§ What is required
Continue the article on how patient decision aids help overcome barriers to shared decision making, starting after its last sentence; the material that follows it is separate.

------ Source passage

Published June 18, 2018
How Patient Decision Aids Help Overcome Common Barriers to Shared Decision Making
Shared decision making (SDM) in healthcare requires active participation by both patients and providers as they share information and jointly make decisions based on the individual needs of patients. This sounds simpler than it often is in practice.
It is not uncommon for the adoption of SDM in clinical settings to be slow due to barriers that weaken the process. It is important to understand what these barriers are so appropriate changes can be made to facilitate meaningful SDM.
Patient decision aids can be highly-effective tools to promote and support the SDM process. Used as part of an overall strategy, these tools may help overcome common barriers.
Lack of time during clinical encounters is a major barrier to SDM. No doubt about it, physicians have a lot on their plates – time pressure is one of the primary causes of the high rate of physician burnout today. To achieve optimal healthcare decisions that align with patients’ preferences, the SDM communication process cannot be done on the fly.
High-quality decision aids can help relieve healthcare provider time pressure by providing patients with evidence-based, unbiased information on treatment options, risks, and benefits. They can ignite a meaningful conversation by enabling patients to engage in the process with informed questions and concerns. When decision aids are integrated into the workflow and used as part of a clinical team effort, they can further improve, simplify and expedite the process.
Lack of patient education and clinician training
When patients don’t know what SDM is and why it’s important or how to identify their values, goals, and preferences, they cannot engage in the process. When providers do not have the necessary communication skills or mistakenly believe they are engaging patients in SDM, a meaningful conversation cannot happen.
Quality patient decision aids can play a vital role in overcoming these stumbling blocks. Decision aid content that includes education on SDM — what patients can expect, how to actively participate, and why it’s important to ask questions and identify their preferences – gives patients the information they need to meaningfully engage. Orienting healthcare teams to the content and appropriate uses of available patient decision aids will enable them to implement SDM more effectively.

------------
------ Collected material

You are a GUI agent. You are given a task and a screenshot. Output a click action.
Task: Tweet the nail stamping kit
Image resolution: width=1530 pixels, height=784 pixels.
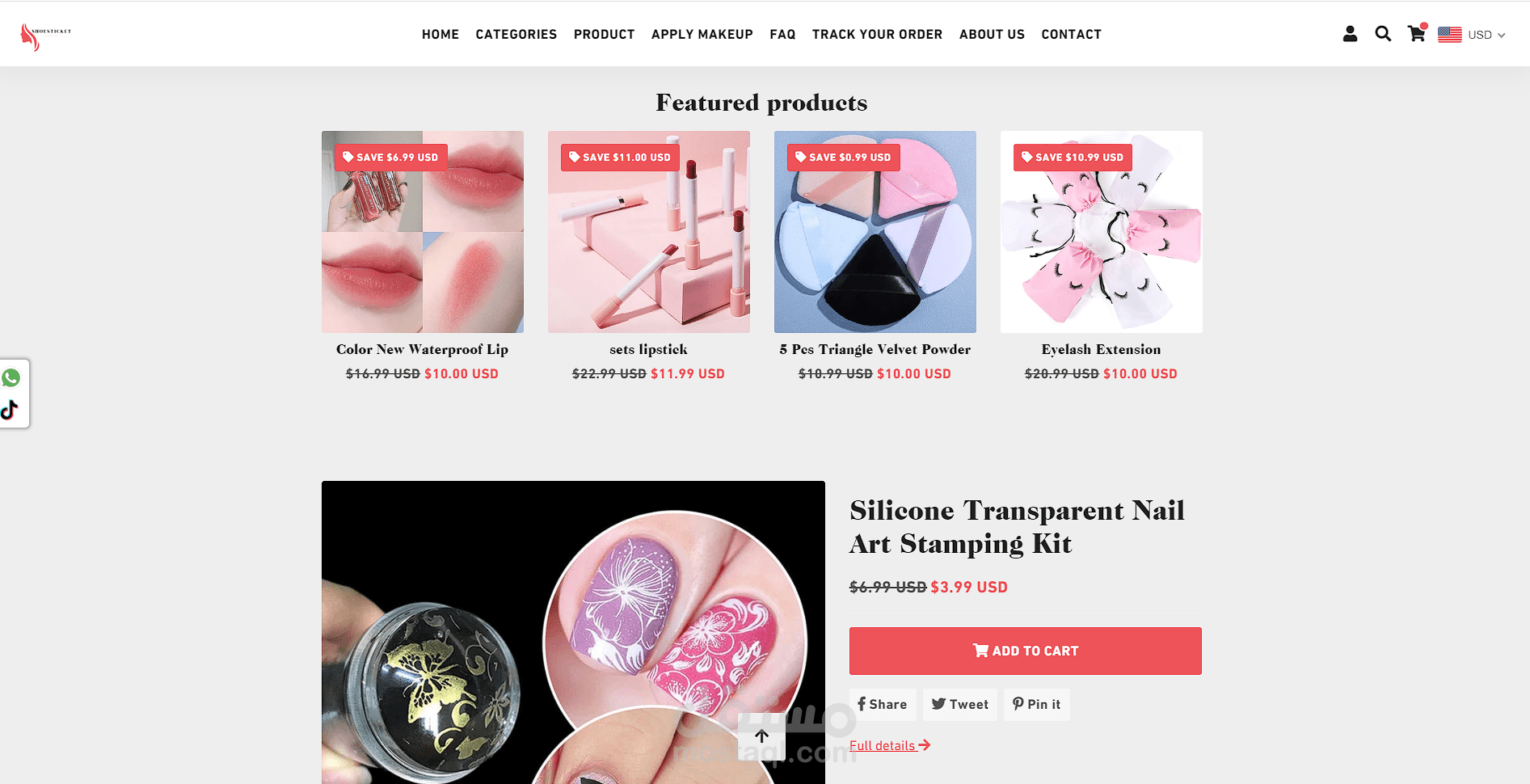pos(959,705)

------------

§ Exercise output
Low health literacy and differences in language, culture or religion
Difficulty understanding complex health information creates a challenge for engaging in SDM. Culture and religion can influence what care is chosen and how individuals choose to receive it. Being a non-native speaker of English often creates an obstacle to effective communication. All of these are common issues for providing healthcare in the U.S.
Choosing patient decision aids that are developed using best practices for health literacy, available in multiple languages, and are values-neutral help overcome these hurdles to SDM.
Fear often exists on both sides of the fence when it comes to the two-way communication process of SDM. Patients may fear being labeled as “difficult” and possibly denied care if they question or disagree with their doctor. Physicians may fear being liable for malpractice if a shared medical decision, even though evidence-based, leads to an adverse outcome which conflicts with local clinical practice.
For patients, patient decision aids can alleviate the patient fears of asking questions or disagreeing if these tools effectively communicate that input is valued, educate them on the SDM process and offer a deeper understanding of the risks and benefits of their treatment options. By offering such tools, healthcare providers are indicating their acceptance of the process. For physicians, use of certified patient decision aids can improve the informed consent communication process and result in well informed medical decisions, which may reduce malpractice liability.
The value of high-quality decision aids
Achieving meaningful SDM in healthcare requires interventions targeted at both clinicians and patients. While no patient decision aid is sufficient to guarantee SDM occurs, high-quality decision aids can help overcome common barriers and enhance the process.
How can high-quality decision aids be identified? Here are 3 potential ways:
- They meet the National Quality Forum’s recommendations in the National Standards for the Certification of Patient Decision Aids. Our decision aids are listed as a fundamental resource for patient education and engagement in the National Quality Partners Playbook™: Shared Decision Making in Healthcare.
- They meet the standards of the International Patient Decision Aids Standards (IDPAS) Collaboration.
- They are certified. Currently there is no national certification process; however, Washington State Health Care Authority is in the process of certifying high-quality patient decision aids in specific categories. The hope is that Washington State’s process will provide a model other states can adopt.